Вчера были на парти у скульпторши Гаркави (она выставляла свои вещи со мной в галерее Мортон в 1928 году), показывала новые работы. «Я всегда недовольна моим искусством, я не знаю, по каким путям идти». Тип француженки с подстриженной челкой на лбу черных волос, мягким голосом, она большая приятельница Моисея Аароновича, он мечтатель, идеалист, я должен нарисовать непременно с него портрет и поместить в «Красной стреле». Кто он – узнаете позже.
Мария Никифоровна шлет Вам нежный привет и лучшие пожелания Вашей семье, а я дружески жму Вашу руку, а если позволите, то товарищески и обнимаю.
Примите уверение в товарищеском к Вам уважении.
Давид Д. Бурлюк. Привет супруге Вашей и Александру Эриковичу.
1931, апреля, 26
Дорогой Эрик Федорович.
Это коротенькое письмо является нашим провизионным ответом на три открытки, которые мы получили от Вас в течение последних месяцев, после высылки Вам издания Марии Никифоровны этого года. Нам приятно, что Вас не очень разочаровало оформление Вашей любезной брошюры обо мне как о поэте. Вы были первым, кто на нашей родине нашел возможным посвятить моему творчеству циклы сочувственных строк, и за это Мария Никифоровна и я будем Вам всегда признательны. Искусство является делом нашей жизни.
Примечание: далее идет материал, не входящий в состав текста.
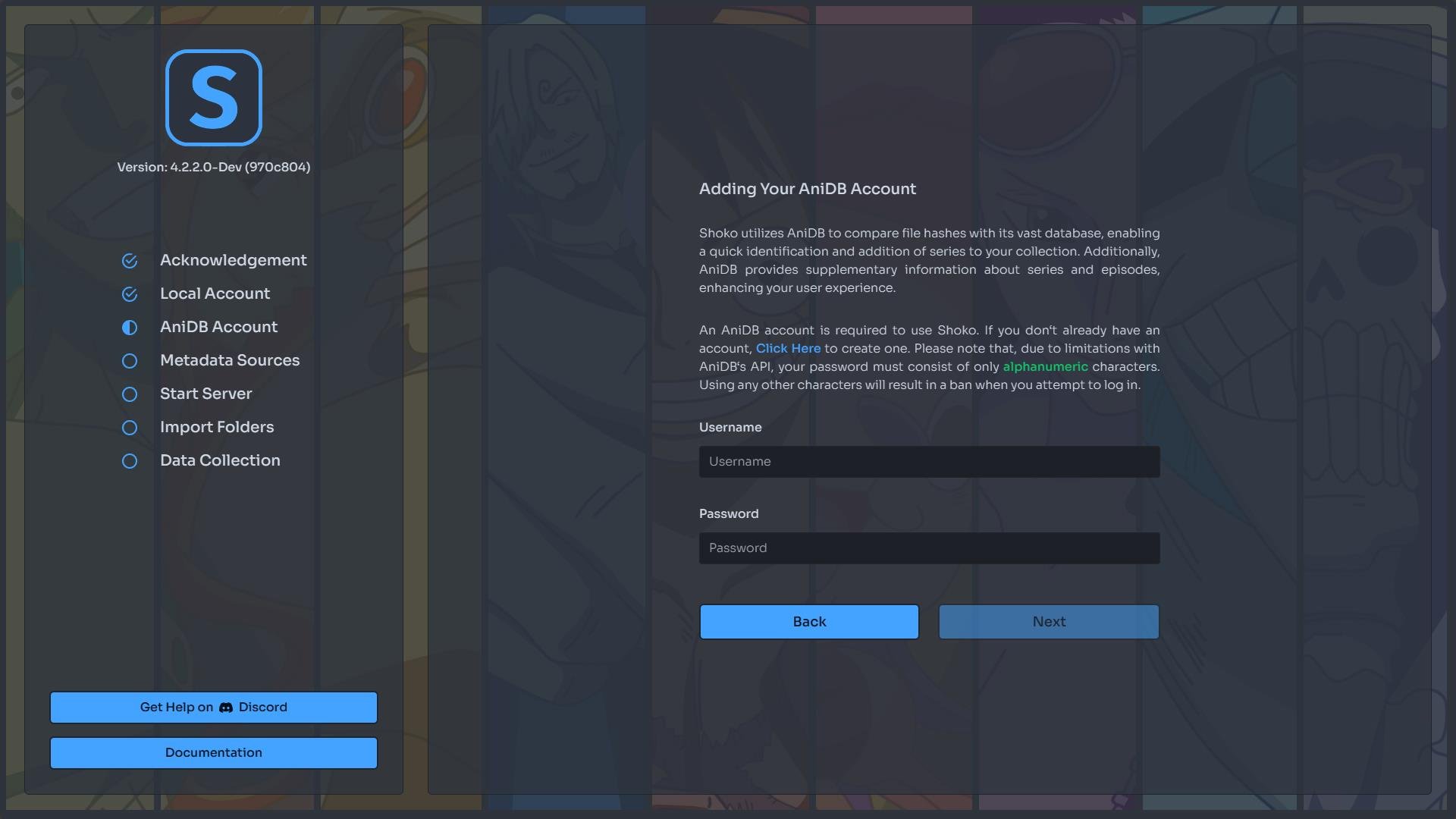The height and width of the screenshot is (819, 1456).
Task: Toggle the Acknowledgement completed checkmark
Action: tap(129, 261)
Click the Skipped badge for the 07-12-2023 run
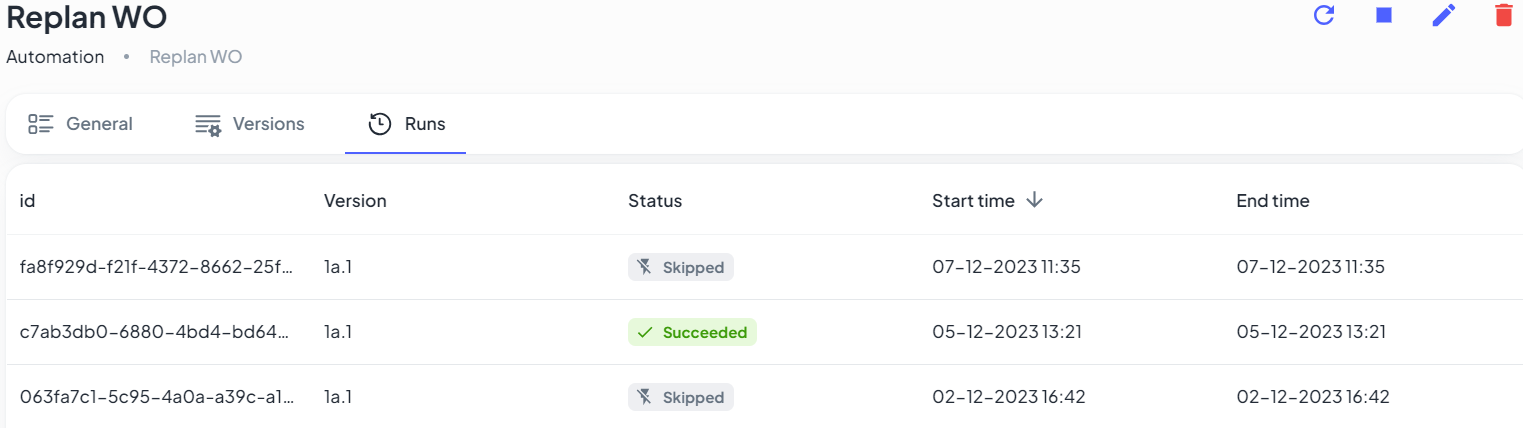1523x428 pixels. pyautogui.click(x=681, y=267)
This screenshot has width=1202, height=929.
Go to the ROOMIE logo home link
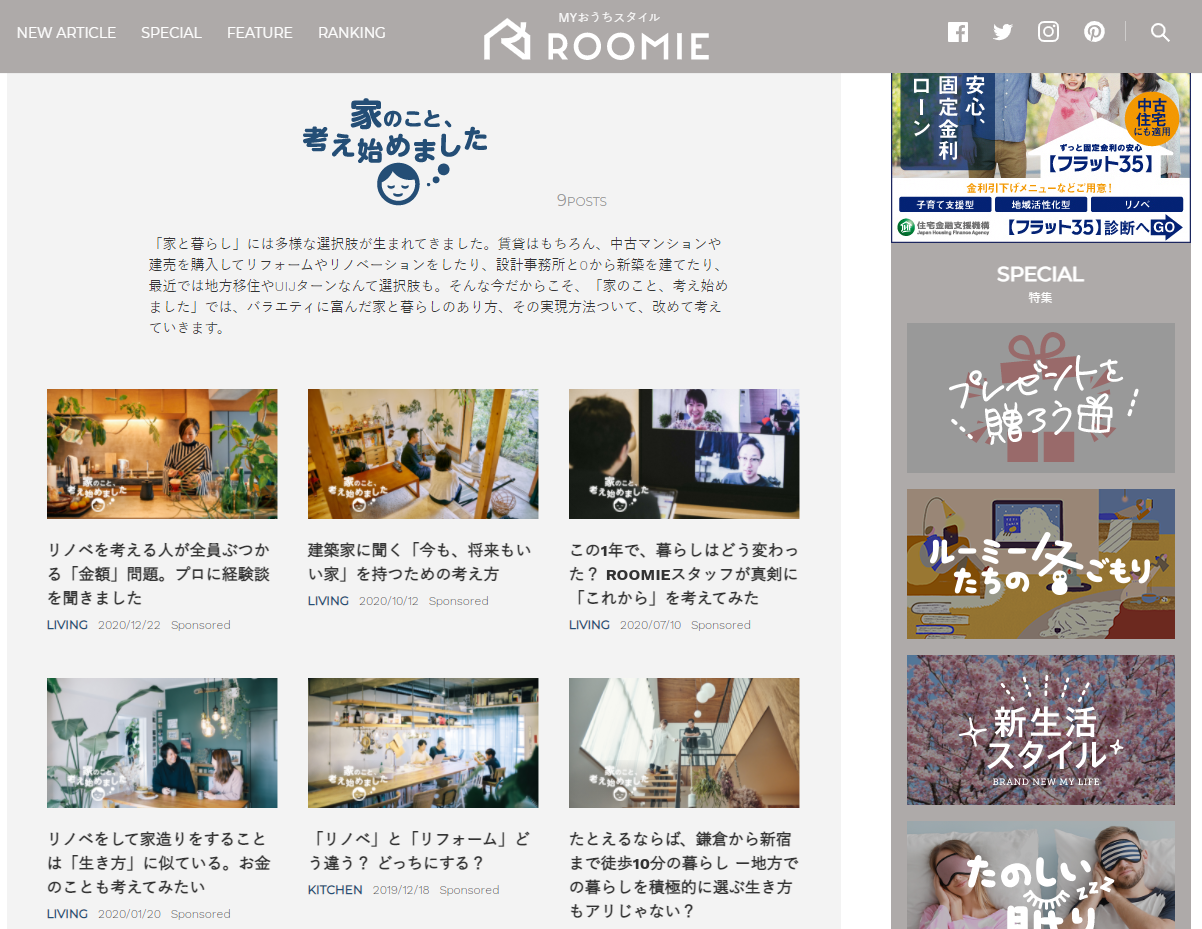pos(597,36)
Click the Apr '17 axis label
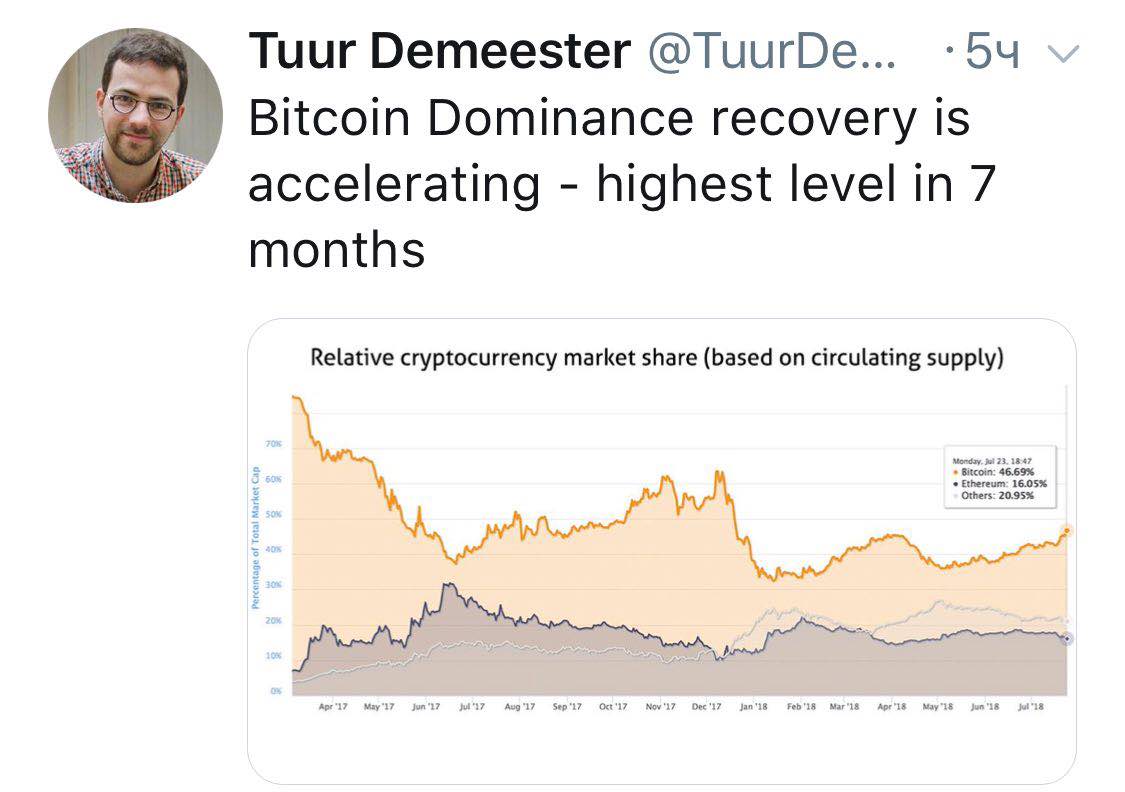1125x792 pixels. click(x=333, y=707)
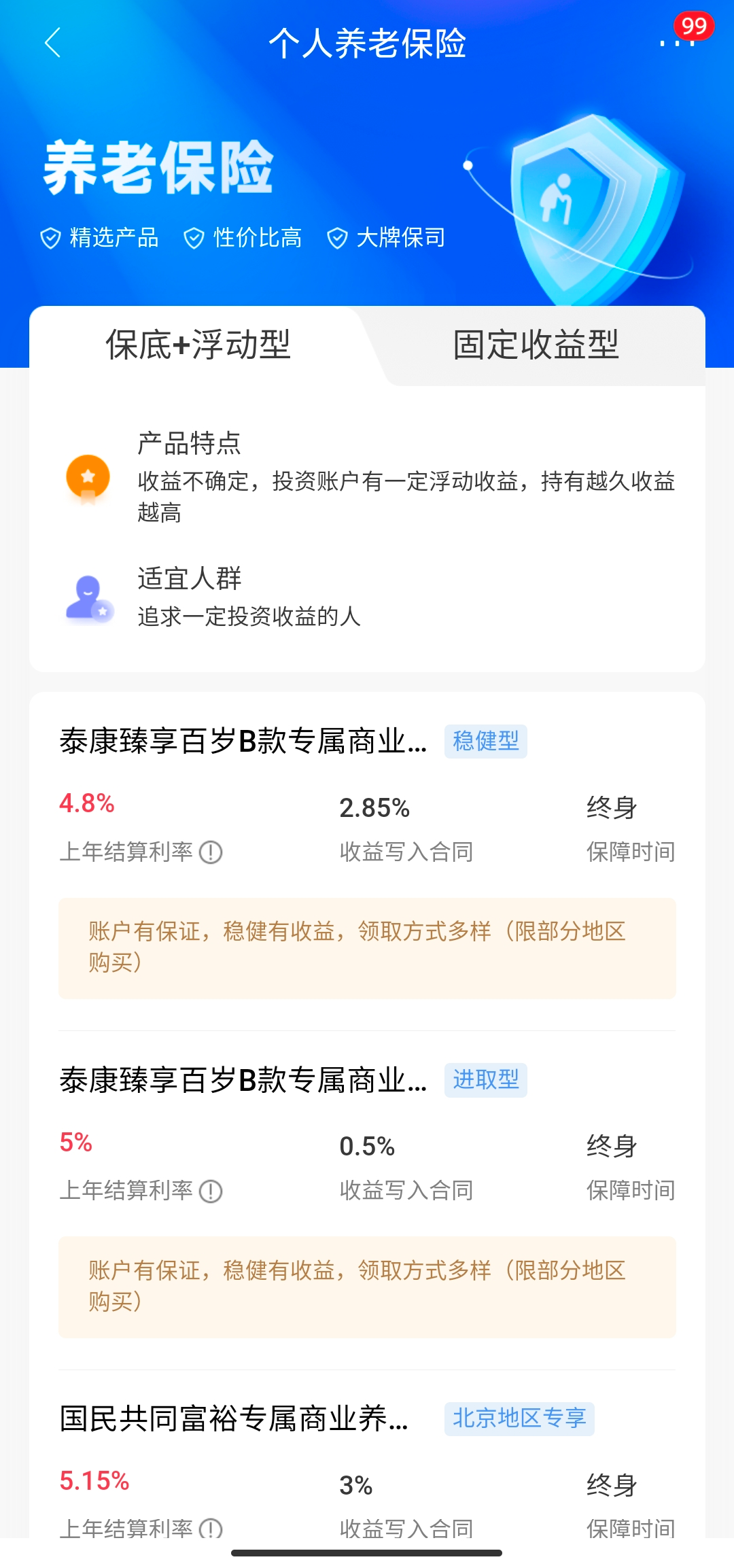Tap the shield check icon beside 精选产品
734x1568 pixels.
tap(50, 238)
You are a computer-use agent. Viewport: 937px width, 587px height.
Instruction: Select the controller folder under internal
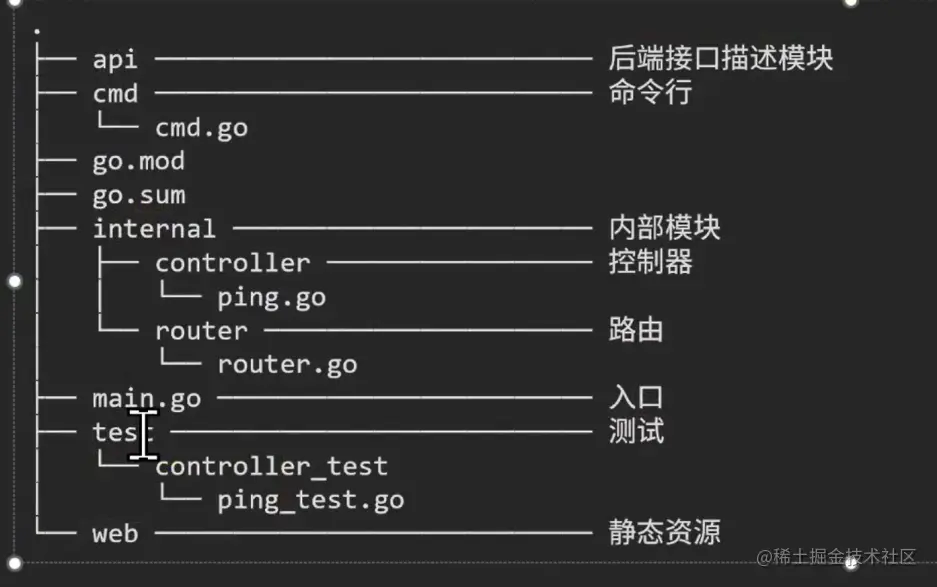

Кто-то мне писал, что в «Стройке» помещен «Портрет Маяковского» моей работы, если это так, то Ваша дружеская рука – опять налицо. Теперь принялся за наброски экслибрисов для Вас. Я хочу сделать серию их, чтобы из нескольких Вы могли выбрать для Вас способный быть Вам приятным. Мария Никифоровна всегда очень сочувственно относится ко всем новостям, касающимся юного «футуриста» Голлербаха. Сейчас я пишу букет роз и желтых лилий на фоне окна, так что мысли о Вас неизменно переплетаются с запахами темно-красными, запахами тяжелыми, томными, ленивыми розового масла. Как идет Ваша украинская история Мистетства? Маруся послала вчера Вам пять «Гилей», я купил здесь дорогую на американские деньги книгу Пяста, так как Вы ее цитировали в Вашей брошюре. Бринтон был польщен упоминанием его Вами в ней. На днях у него умер отец, дожив до 96 лет, – каждому из нас можно заранее позавидовать такой порции увесистой дней и ночей бытия. Книга о Гогене, выпущенная Беккером, стоит пять долларов, он получает мало авторских, но так как я ему говорил о Вас и о возможности Вашей где-нибудь при случае дать ему «паблисити», то, вероятно, он снабдит ею Вас. В настоящее время моя молодежь наслаждается встречами с неграми в южной Каролайн, как тут говорят, не Каролина, как значилось в тех географиях, по коим мы во время оно теоретически знакомились со страной «Дяди Сэма». На днях я буду в музее Рериха и расспрошу там о Вашей брошюре.
Нежный привет Вашей семье от меня и Марии Никифоровны.
Давид Давидович Бурлюк.
1931, мая, 27
Новый адрес David Burliuk 107 East. 10th St. N. Y. City. U. S. A.
Дорогой Эрик Федорович.
Я рад, что Вы заметили эту маленькую «неважность» писания мемуаров «о живых». Но, милый Эрик Федорович, мое творчество было всегда предметом негодования, и о нем говорили не иначе как «распоясавшись». Это, по-видимому, дополняет у пишущего мою личность.